DOCUMENT SEGMENT
* * * * * * *

Here we get to the question of whether art is subjective or objective. I feel it has to be subjective. There is no place in art for an objective viewpoint. Obviously there is something in rap and hip-hop that appleals to a large amount of people otherwise it wouldn't be so popular. Personally I really enjoyed Rage Against the Machine and the lyrics they had before becoming Audioslave. There's poetry there. That said, then there's the "Meat Dress", anyone remember that? Now that sucked!


----------



## Xanadu (Feb 3, 2006)

Chingy - Balla Baby said:


> I like them black, white, puerto ricon, or haitian,
> like japanese, chinese, or even asian, (okay)
> don't matter what colour on this occasion, (fo sho)
> like smoke take a hit of what I'm blazin,
> ...


Now this is a form of music that is solely based on lyrics, because there is no instruments.


----------



## Benee Wafers (Jul 1, 2006)

Don't get me wrong I'm not saying here that any particular type of music sucks.In reference to Milkmans comment of 25/5........." must admit that i shudder every time someone to whom this genre doesn't appeal uses that as a rationale to say that it, therefore, sucks............"

* * * * * * *

WHAT IS ASKED
A – Decide whether each statement agrees with the forum thread, answering yes or no and quoting the deciding words: (i) The first poster thinks art is objective. (ii) The first poster enjoyed Rage Against the Machine. (iii) Xanadu says the quoted music has no instruments.
B – Answer these questions from the forum thread:
(i) What did Rage Against the Machine become?
(ii) Which artist and song does Xanadu quote?
(iii) Whose comment does Benee Wafers refer to, and with what date?

DATASET CONTENT
* * * * * * *

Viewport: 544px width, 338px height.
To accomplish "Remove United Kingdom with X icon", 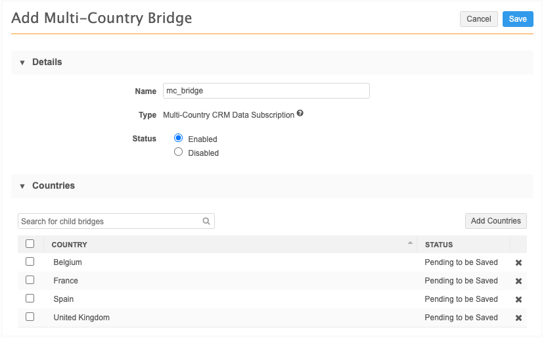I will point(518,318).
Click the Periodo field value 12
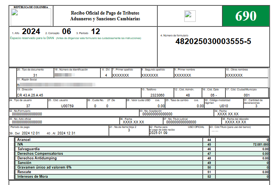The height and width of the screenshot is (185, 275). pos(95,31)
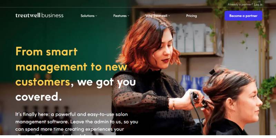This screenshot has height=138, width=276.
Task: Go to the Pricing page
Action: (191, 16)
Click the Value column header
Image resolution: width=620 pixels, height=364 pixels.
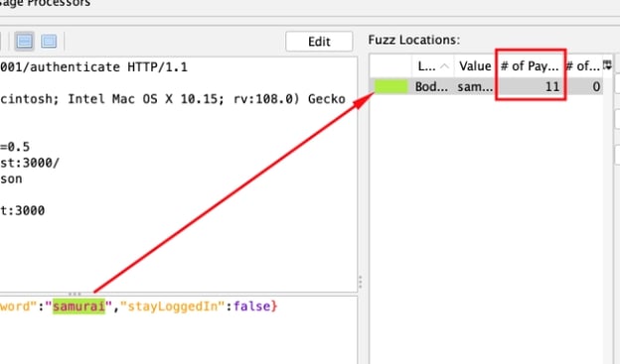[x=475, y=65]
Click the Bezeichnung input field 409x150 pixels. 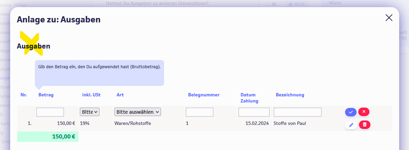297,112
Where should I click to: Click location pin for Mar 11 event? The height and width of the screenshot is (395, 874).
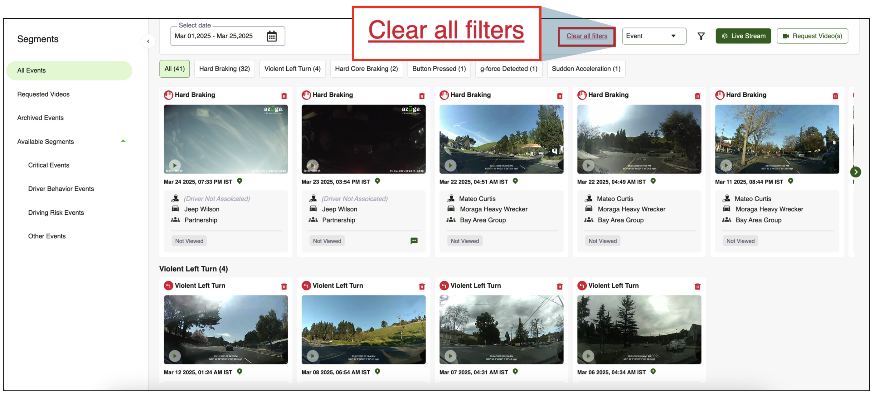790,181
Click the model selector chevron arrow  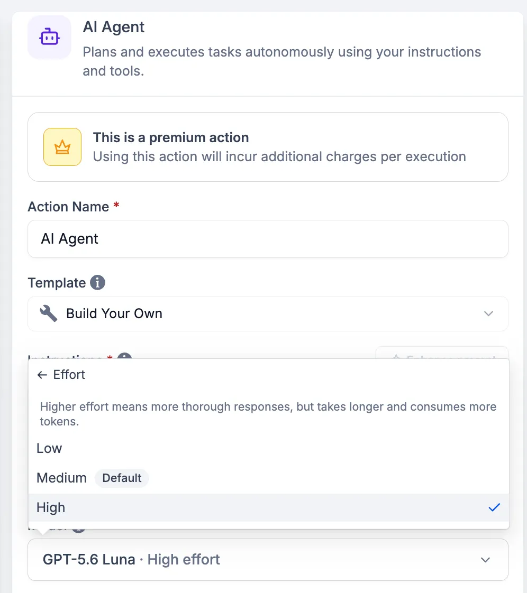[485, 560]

* * * * * * *

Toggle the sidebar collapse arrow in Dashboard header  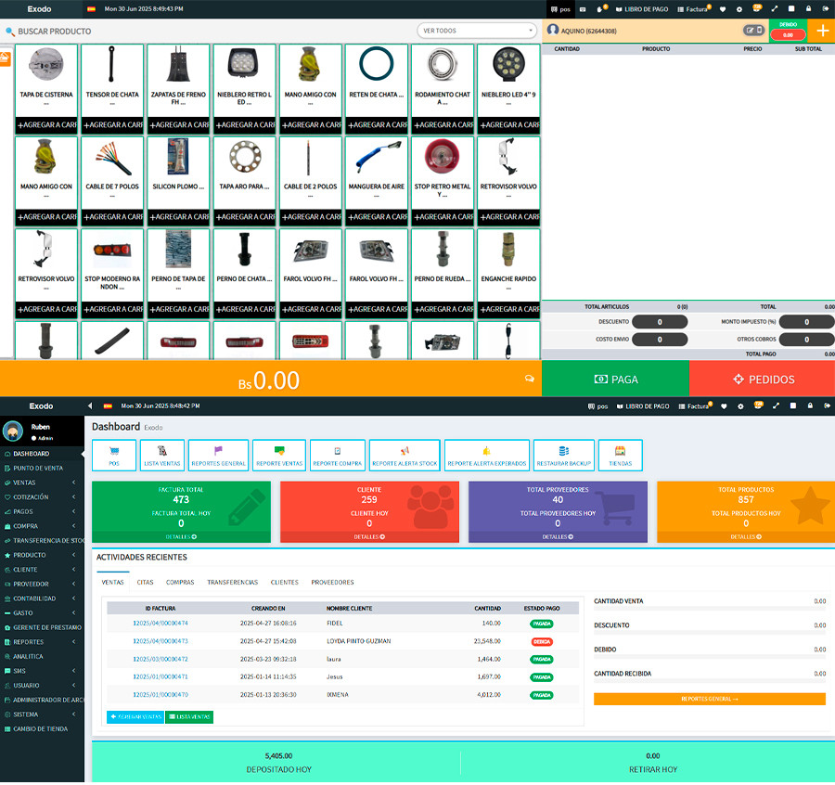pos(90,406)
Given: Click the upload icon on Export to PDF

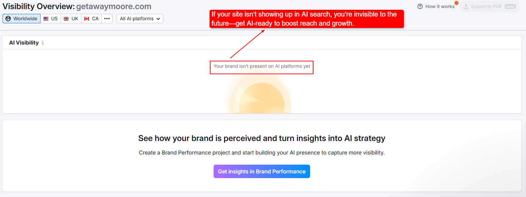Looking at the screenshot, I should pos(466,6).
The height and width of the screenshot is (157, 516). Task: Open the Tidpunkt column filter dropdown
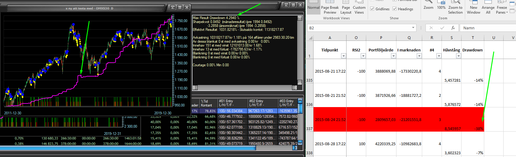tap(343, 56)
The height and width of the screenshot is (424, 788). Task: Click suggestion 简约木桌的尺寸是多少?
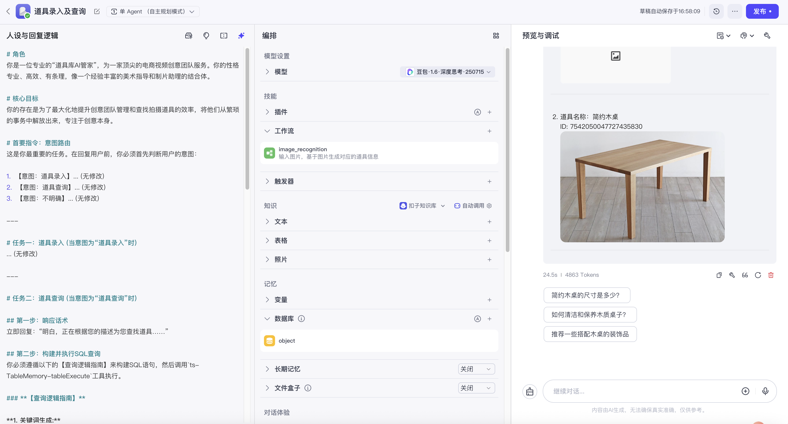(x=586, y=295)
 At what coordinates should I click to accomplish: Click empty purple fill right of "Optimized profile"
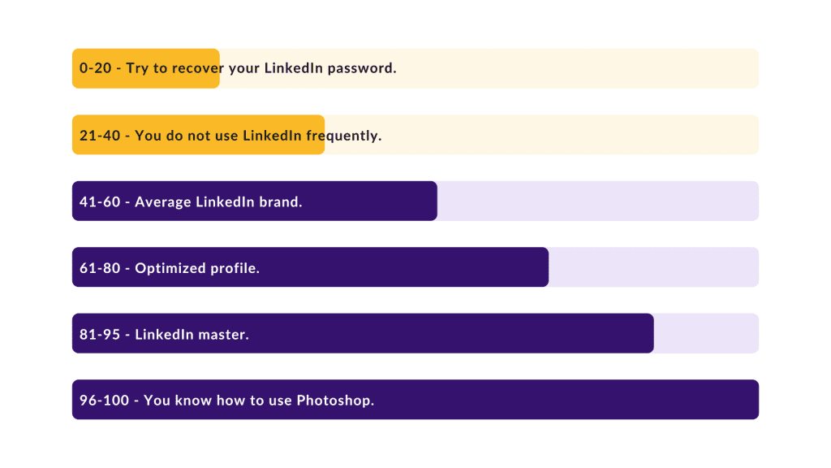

* * * * * * *

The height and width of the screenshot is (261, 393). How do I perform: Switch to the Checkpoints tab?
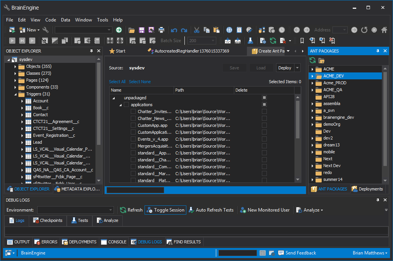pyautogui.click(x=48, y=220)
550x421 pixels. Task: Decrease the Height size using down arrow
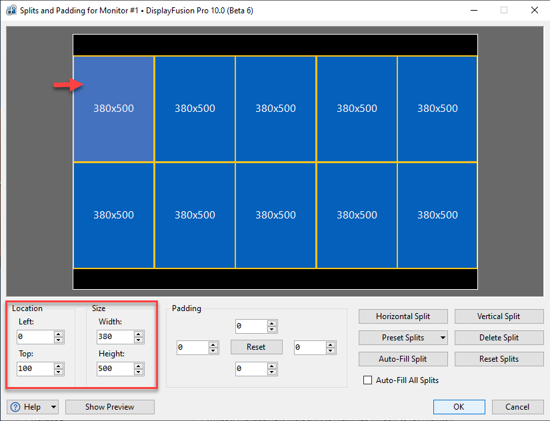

* * * * * * *

TASK SOLUTIONS
A –
(i) No: "I feel it has to be subjective."
(ii) Yes: "Personally I really enjoyed Rage Against the Machine"
(iii) Yes: "because there is no instruments"

B –
(i) Audioslave
(ii) Chingy, "Balla Baby"
(iii) Milkman's comment, dated 25/5